Sanders would be 78 years old by 2020, but Trump is only five years younger.

A Trump-Sanders race would set up what some see as an epic battle, even more defined than in 2016, between a self-identified democratic-socialist who has not only opposed all efforts to control the nation’s borders but who wants illegal immigrants who have been deported to be brought back to the U.S., and all detention centers holding them opened, and a candidate who pledged in his Inaugural address that he would protect the borders from the “ravages” of other nations and whose signature issue was building a tall and strong wall on the southern border with Mexico — and making Mexico pay for it.

Sanders supporters say they think he’s running.

“For me, the big question is, ‘Will he run as a Democrat or an Independent?

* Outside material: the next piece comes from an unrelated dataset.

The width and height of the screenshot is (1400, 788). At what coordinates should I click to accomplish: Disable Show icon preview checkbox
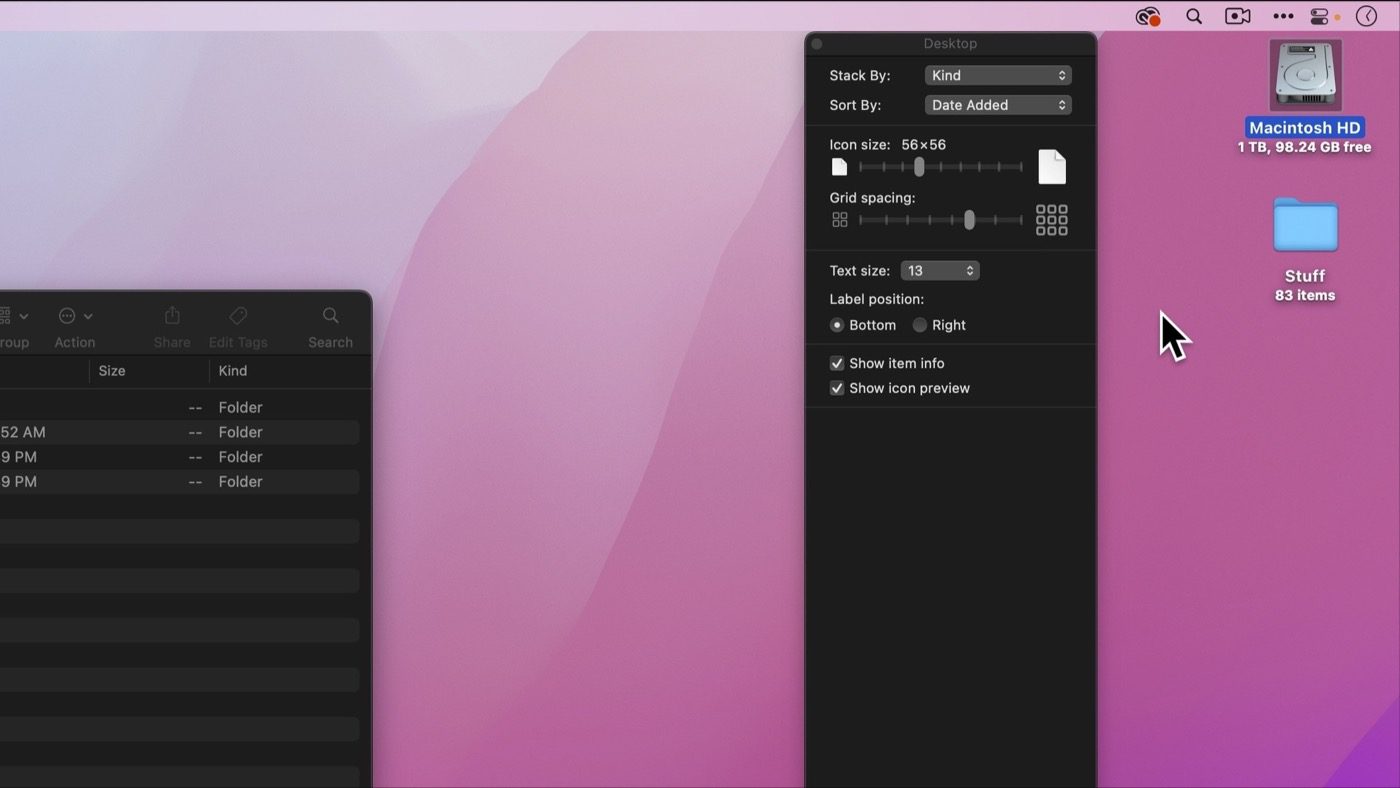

Or a Green?” says Phil Ranstrom of Chicago, an actor and avid Sanders supporter.

A Draft Bernie movement is well underway, with almost 50,000 people having signed on to a petition urging Sanders to lead a new party, a People’s Party, that would challenge the two-party system.

But it seems the Democratic nomination could be open to him.

“If there is a leader of the Democratic Party, he’s it,” says Chase Jennings, a spokesman with the Republican National Committee. “And he’s not even a Democrat.”

Sanders would be likely to make government-sponsored health insurance one of his biggest issues, considering the failure of the Republican Congress to repeal and replace the Affordable Care Act.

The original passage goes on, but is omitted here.